# Question I hope you can help with



## DAWGPOUND (Jul 25, 2011)

I have had my Gnex since day 1 and it has been rooted with may roms since then as well. I use the Franco app and kernel on my Gnex and love the ability to adjust the RGB colors to make the display look better and easier to see. I am a diabetic and my eyes give me problems at times. I got my N7 two days ago and I havent seen anyone talking about the ability to adjust or tweak the RGB colors. My N7 is unlocked and rooted. Does anyone know of a rom, kernel or any other way to be able to adjust the RGB colors? Thanks in advance everyone


----------



## dybbob (Jul 16, 2011)

ummm?try root explorer?i dont know where you would look but i would start with build prop? becareful though build prop mods will get you in trouble quick.
try rom toolbox it might have something that might help.

try this
http://rootzwiki.com/topic/33087-themestwrp-22x720x1280-rgb-colors-for-galaxy-nexus/
it might work on the nexus 7 since you can install the twrp recovery on the n7. plus if you read the O.P. the file is UI. so i would say if you snoop
around in root explorer until you find the UI folder then that i guess would be what you need to mod?

but im no expert just some guy making guesses but it doesnt hurt to try the twrp recovery one above.

good luck

team win link
http://www.teamw.in/project/twrp2/103


----------



## mentose457 (Aug 26, 2011)

Have you tried francos kernel for the n7? I dont know if it has the same color adjustments yet but you could try it and see.

http://forum.xda-developers.com/showthread.php?t=1823671


----------



## dybbob (Jul 16, 2011)

i guesse the twrp mods i posted above wont work with the n7. that suxs but the gentlman who made them might try his hand at it for the n7?
check the post that i posted


----------

Provided records:
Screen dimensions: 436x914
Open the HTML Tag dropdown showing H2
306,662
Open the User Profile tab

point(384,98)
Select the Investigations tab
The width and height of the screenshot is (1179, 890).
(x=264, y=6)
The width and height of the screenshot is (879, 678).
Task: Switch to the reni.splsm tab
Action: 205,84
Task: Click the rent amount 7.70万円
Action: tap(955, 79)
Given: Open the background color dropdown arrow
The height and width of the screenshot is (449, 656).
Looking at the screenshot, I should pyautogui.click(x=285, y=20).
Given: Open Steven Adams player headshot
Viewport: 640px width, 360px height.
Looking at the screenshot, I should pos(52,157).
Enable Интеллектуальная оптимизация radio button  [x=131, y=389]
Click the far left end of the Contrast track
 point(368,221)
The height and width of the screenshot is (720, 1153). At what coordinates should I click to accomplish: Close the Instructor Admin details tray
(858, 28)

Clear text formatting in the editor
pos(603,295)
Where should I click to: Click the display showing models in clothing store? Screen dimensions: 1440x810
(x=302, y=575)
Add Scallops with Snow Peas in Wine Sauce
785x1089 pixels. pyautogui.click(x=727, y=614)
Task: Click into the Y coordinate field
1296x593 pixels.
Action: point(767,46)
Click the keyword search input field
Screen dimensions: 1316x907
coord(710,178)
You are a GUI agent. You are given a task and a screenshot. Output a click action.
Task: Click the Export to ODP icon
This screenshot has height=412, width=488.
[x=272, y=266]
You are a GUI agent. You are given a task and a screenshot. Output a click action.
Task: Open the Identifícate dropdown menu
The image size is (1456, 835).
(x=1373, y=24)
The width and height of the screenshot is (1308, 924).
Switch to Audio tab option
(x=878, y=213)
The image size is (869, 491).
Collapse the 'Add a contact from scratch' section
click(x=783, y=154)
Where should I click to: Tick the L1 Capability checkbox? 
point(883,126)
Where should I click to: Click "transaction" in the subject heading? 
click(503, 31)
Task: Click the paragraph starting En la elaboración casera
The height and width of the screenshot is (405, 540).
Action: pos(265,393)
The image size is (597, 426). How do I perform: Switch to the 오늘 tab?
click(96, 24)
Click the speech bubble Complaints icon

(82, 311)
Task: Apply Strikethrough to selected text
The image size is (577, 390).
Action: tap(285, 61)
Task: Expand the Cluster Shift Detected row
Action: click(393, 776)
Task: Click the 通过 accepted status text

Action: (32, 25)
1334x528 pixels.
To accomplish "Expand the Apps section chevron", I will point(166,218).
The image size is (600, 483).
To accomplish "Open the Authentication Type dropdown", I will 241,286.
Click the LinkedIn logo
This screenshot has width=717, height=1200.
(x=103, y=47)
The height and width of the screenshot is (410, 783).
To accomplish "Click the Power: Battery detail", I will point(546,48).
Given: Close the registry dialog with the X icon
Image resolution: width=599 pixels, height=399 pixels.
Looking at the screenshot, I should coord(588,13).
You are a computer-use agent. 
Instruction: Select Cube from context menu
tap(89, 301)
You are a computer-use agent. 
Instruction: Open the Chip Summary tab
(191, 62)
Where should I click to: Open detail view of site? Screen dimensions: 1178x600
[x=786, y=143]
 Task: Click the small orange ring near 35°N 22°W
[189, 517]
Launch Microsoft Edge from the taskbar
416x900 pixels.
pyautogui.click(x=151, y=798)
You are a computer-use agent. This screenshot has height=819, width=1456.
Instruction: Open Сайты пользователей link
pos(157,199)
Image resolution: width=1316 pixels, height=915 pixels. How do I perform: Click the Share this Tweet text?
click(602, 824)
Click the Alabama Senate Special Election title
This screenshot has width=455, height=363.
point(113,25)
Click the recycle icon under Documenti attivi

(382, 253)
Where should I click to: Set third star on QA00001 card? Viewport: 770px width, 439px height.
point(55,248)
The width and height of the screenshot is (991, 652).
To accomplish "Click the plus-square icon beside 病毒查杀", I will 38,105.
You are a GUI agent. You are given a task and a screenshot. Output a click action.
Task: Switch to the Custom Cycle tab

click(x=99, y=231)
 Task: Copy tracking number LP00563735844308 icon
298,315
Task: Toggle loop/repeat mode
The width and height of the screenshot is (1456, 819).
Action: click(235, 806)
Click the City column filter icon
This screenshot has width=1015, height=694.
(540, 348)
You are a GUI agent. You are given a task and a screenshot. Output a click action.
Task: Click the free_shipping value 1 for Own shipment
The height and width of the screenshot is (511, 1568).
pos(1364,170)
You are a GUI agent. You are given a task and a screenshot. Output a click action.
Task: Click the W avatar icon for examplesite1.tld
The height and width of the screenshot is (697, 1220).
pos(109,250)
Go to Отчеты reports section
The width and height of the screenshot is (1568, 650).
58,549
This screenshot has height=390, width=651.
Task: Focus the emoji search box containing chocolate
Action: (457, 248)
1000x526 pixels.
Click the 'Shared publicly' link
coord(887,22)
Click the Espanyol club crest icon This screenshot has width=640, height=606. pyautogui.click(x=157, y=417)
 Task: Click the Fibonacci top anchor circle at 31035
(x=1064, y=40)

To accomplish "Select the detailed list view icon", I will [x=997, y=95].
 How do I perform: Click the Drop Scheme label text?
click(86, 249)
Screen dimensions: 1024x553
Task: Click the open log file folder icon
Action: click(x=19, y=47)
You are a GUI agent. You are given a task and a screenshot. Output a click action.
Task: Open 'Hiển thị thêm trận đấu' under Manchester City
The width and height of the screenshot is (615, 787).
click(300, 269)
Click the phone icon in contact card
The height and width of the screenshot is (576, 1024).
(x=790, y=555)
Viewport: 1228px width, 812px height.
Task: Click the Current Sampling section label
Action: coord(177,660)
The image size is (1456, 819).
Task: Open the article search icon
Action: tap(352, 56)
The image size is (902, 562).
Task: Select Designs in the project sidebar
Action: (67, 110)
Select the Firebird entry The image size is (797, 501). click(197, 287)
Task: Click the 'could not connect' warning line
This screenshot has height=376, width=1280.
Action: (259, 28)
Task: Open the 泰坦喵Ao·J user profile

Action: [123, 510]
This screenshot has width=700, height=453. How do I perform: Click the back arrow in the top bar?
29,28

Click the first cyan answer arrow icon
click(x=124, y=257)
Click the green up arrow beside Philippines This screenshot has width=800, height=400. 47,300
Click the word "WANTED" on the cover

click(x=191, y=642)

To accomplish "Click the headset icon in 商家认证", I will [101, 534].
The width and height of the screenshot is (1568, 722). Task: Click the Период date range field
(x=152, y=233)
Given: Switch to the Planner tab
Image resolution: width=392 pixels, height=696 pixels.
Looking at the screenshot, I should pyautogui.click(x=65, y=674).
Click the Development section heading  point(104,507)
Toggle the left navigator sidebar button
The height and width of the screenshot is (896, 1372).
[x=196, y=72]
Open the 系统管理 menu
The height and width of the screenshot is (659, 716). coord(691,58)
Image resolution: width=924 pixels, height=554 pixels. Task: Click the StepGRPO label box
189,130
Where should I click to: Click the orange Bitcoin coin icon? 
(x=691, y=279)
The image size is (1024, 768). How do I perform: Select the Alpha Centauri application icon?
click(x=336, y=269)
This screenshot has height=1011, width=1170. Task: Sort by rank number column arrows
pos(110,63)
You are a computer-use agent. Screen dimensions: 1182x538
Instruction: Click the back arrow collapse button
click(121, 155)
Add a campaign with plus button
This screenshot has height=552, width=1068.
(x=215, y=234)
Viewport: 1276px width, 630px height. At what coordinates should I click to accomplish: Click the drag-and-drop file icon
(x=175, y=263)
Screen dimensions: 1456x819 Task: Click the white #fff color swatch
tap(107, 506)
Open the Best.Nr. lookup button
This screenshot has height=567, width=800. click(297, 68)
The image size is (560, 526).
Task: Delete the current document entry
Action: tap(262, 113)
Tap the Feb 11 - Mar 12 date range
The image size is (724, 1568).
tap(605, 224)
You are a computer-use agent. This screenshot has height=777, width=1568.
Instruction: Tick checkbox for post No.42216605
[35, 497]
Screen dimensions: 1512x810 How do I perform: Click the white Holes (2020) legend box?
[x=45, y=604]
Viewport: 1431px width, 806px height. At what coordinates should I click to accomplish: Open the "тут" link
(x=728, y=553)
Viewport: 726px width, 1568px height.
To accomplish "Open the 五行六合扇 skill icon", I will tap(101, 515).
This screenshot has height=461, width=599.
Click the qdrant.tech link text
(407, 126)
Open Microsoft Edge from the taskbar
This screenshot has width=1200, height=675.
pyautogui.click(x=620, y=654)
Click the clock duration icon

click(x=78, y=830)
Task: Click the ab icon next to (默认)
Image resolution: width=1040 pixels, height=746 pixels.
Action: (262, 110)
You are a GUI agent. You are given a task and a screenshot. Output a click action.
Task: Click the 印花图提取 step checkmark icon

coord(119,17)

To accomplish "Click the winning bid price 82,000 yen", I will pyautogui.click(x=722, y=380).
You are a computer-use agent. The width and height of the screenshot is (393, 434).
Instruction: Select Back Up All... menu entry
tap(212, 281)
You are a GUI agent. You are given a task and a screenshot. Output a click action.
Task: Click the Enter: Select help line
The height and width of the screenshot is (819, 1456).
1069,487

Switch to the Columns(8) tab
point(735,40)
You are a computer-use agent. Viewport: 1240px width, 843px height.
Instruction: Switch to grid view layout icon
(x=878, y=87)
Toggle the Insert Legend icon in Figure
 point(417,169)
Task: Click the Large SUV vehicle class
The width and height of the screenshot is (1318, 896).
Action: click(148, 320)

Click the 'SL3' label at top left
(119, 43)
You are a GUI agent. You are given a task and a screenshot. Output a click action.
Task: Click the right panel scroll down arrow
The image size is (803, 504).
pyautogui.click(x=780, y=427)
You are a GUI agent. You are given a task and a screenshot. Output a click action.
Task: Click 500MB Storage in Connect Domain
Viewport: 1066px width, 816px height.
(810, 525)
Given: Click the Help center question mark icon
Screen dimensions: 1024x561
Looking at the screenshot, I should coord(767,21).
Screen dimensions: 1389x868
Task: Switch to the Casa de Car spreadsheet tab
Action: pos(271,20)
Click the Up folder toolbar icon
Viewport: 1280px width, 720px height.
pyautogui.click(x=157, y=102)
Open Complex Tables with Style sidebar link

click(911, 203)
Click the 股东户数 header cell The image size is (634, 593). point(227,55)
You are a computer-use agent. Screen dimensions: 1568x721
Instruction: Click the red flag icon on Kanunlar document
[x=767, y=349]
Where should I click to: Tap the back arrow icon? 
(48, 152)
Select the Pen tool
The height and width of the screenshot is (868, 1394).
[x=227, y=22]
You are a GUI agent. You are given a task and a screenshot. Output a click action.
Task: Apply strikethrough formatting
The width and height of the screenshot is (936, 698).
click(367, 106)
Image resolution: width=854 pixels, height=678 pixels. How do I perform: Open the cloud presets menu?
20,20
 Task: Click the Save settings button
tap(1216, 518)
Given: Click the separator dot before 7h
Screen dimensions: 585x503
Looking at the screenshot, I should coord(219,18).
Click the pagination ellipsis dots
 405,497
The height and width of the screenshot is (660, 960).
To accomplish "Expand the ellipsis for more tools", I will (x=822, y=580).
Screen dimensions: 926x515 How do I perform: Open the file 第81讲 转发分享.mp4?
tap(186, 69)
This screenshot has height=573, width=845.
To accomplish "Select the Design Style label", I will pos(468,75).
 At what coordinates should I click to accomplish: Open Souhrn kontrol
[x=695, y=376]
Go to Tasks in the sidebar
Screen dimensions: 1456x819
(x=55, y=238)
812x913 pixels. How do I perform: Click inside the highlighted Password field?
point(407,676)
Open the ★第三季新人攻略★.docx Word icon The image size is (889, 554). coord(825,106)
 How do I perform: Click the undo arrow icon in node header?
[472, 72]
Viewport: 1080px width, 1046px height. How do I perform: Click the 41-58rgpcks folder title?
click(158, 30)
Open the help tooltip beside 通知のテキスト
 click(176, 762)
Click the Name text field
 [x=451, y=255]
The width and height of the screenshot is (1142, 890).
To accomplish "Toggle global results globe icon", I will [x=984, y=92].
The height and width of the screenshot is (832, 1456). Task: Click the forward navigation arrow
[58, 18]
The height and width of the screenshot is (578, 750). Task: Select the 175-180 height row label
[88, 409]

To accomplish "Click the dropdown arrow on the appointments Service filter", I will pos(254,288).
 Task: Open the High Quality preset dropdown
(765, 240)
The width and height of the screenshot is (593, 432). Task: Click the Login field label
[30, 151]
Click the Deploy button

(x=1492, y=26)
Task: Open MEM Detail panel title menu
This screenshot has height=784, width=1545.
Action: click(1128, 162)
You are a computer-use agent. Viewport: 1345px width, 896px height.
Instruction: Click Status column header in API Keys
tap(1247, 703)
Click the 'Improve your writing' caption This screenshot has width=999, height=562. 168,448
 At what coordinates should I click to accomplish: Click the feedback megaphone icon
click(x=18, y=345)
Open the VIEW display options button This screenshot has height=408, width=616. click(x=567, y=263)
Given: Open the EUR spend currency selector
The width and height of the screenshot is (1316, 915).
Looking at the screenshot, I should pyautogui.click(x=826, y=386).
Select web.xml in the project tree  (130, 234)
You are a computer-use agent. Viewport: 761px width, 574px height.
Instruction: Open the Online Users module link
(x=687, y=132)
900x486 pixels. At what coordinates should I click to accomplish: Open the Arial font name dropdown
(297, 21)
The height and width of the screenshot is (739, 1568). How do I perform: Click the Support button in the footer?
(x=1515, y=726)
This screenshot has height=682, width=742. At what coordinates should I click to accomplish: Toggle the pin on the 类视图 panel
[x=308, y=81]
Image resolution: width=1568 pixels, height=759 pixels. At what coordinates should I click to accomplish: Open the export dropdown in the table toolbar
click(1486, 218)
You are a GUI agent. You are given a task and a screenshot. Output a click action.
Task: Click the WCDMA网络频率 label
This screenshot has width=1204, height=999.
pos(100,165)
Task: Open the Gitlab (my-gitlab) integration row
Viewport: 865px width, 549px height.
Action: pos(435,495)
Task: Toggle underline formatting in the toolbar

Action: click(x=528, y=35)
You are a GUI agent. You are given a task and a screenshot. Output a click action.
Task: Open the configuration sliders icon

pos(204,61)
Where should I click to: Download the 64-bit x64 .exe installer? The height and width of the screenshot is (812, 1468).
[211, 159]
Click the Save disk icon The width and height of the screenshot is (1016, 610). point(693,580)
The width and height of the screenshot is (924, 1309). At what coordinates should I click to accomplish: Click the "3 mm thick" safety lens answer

Task statement:
Reproduce the stretch of the forum thread on RGB color adjustment from "ummm?try root explorer?i" through "in trouble quick.".

Complete output:
ummm?try root explorer?i dont know where you would look but i would start with build prop? becareful though build prop mods will get you in trouble quick.